Se laisser une marge d'erreur

« Soyez dans la logique « je me tromperai ». On ne peut pas être dans le 100%, » conseille Yannick Menu aux aspirants recruteurs. Repérer le jeune joueur prometteur qui s’intégrera à l’effectif du club n’est pas chose aisée. Surtout au jeune âge auquel les joueurs sont observés. Faire signer un tout jeune footballeur de 8 ans avec l’ambition qu’il fasse les beaux jours du club est en soi un risque énorme. Et qui dit prise de risque énorme dit taux d’échec important. « Quand on recrute un garçon de 12, 13, 14 ans, on vous pose parfois la question « est-ce que ça fera un joueur de Ligue 1 ? ». On n’en sait rien. On part toujours du prérequis « quel joueur est-ce que vous cherchez ?». La grande difficulté que l’on a dans un centre de formation, c’est que l’on observe, des jeunes qui ont 10 ans, 11 ans, 12 ans, c’est difficile, » raconte Yannick Menu.

Il est plus facile d’être un observateur, un recruteur chez les pros, où l'on travaille sur un « produit » quasi-fini, alors que sur les jeunes on observe un « produit » qui est en évolution. Yannick Menu insiste sur un point. « Le meilleur à 15 ans ne sera pas forcément le meilleur à 20 ans ». Réussir à repérer le talent de demain, qui n’est peut-être pas celui de l’instant T, telle est la difficulté du métier de recruteur. « Peut-être le sera-t-il. Mais il faut toujours se poser la question « pourquoi est-il meilleur que les autres ? » Si c’est juste parce qu’il est plus grand et plus fort, que c’est un garçon précoce, on n’a pas la réponse à toutes ces interrogations, mais on se doit de se les poser. Après, il faut se faire une conviction. C’est une croyance ».

Vers une professionnalisation du métier de scout

« Si le recrutement n’est pas bon, tout le reste n’est qu’une perte de temps », martèle Philippe Brutsaert. Dans cette formation ultra-participative, les recruteurs-formateurs donnent un maximum de données, sur la législation, sur la marche à suivre dans les centres de formation… « Ils doivent connaître le produit, après c’est à eux de l’entretenir et de remplir leur sac à dos d’informations pour se rendre crédible par rapport aux gens qu’ils rencontrent ». Les parents, les clubs, les sociétés de management.

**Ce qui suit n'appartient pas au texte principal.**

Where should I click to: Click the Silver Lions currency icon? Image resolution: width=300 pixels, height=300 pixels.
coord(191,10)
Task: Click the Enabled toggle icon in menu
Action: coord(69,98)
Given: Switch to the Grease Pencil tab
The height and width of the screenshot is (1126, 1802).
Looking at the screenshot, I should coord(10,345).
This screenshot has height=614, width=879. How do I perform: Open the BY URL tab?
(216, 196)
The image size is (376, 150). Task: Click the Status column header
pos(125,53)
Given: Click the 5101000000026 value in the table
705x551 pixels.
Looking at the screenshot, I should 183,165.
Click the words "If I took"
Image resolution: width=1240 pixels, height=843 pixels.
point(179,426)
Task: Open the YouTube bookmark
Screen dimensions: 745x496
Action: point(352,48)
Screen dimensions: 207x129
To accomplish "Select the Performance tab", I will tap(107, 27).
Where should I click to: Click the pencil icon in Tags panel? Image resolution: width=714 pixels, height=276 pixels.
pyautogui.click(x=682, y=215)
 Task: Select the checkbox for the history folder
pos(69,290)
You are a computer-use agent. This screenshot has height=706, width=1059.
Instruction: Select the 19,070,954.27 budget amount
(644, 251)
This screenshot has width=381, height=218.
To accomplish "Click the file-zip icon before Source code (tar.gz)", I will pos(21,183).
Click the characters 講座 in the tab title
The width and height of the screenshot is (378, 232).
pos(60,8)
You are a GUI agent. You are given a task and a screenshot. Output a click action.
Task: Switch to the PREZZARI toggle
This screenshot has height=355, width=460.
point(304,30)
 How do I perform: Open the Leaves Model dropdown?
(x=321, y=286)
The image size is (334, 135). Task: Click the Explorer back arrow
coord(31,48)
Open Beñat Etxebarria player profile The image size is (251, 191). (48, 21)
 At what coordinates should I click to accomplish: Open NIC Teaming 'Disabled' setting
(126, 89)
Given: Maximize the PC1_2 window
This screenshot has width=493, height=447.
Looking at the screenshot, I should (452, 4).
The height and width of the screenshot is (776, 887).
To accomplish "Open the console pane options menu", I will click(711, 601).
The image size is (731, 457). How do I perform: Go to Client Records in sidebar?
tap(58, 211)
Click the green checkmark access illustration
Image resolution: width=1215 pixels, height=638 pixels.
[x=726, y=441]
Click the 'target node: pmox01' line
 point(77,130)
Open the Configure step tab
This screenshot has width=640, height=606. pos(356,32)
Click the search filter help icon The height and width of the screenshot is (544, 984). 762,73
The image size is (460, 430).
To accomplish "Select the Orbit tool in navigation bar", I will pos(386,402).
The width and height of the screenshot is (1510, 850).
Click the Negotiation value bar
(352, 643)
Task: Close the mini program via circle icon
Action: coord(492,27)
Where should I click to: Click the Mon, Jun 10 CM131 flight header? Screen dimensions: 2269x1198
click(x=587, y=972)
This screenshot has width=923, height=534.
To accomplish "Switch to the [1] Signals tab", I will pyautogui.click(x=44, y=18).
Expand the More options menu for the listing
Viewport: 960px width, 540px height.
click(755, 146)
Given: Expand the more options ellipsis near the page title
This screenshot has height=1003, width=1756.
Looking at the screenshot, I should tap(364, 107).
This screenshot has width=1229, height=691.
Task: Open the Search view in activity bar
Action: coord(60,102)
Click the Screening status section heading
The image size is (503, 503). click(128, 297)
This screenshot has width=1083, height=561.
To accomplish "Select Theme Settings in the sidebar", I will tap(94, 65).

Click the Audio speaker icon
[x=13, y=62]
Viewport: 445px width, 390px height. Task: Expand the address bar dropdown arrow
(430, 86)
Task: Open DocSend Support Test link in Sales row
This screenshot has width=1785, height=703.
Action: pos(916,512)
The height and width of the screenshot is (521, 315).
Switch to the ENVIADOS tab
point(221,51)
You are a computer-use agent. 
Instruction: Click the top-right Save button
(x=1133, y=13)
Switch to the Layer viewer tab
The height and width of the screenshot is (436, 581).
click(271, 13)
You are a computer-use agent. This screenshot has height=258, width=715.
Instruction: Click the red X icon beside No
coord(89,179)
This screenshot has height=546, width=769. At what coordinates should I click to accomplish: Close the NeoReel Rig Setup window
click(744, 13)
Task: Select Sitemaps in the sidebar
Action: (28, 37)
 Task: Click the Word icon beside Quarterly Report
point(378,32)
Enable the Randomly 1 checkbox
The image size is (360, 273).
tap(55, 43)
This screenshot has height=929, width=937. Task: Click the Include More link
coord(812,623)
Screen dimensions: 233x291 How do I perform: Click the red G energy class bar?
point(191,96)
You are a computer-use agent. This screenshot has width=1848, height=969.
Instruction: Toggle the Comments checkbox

Ils doivent se faire un nom. « Cela demande du temps et du travail. En travaillant bien, en étant honnête et intègre ». Philippe Brutsaert a un principe : « il faut rendre le jeu aux enfants. C’est leur jeu », martèle-t-il.

Un discours qui n’est pas très éloigné de celui de Yannick Menu. « Si vous n’avez pas de bons joueurs, voire de très bons, en tout cas qui soient capables de répondre à votre ambition, vous serez en échec. Le rôle du recruteur est de détecter et d’apporter la ressource nécessaire à la réussite de son club. Le rôle d’un observateur, ou d’un recruteur, est prépondérant ». Est-ce que cela peut s’apprendre ? Oui, mais cela demande du temps et, surtout, beaucoup de travail. Cet ancien joueur, qui a dû interrompre sa carrière en raison d'un problème cardiaque, évoque un père rarement présent au stade mais qui lui demandait d'être « comme Drogba ». « Il est venu me voir une fois, j'ai voulu trop faire et j'ai été nul, » raconte cet apprenti recruteur, dans une formation qui se veut participative et ressemble parfois, pour le meilleur, à une thérapie de groupe. Les stagiaires révèlent leurs expériences personnelles dans le but de ne pas répéter les erreurs du passé.

Une formation en France

Pionnier en la matière, l’organisme de formation ATK cherche à sortir le métier de recruteur de l’ombre, en proposant une formation en 9 jours, étalée sur les week-ends, pendant près d’un mois. Un planning serré pour qu’une trentaine de passionnés puisse, en marge de leur profession, découvrir et s’approprier les secrets du métier. Le tout encadré par des formateurs de terrain. « Si le recruteur a un statut officiel auprès du club, au travers de la cellule de recrutement, son statut n’est pas reconnu par la FFF. L’idée de cette formation est, dans un futur proche, qu’elle devienne diplômante et que le métier de scout soit reconnu par les instances du football français », raconte Teddy Kefalas, responsable de l’organisme. Avec, à long terme, l'ambition de « disposer d'un maximum d'émissaires auprès des clubs ».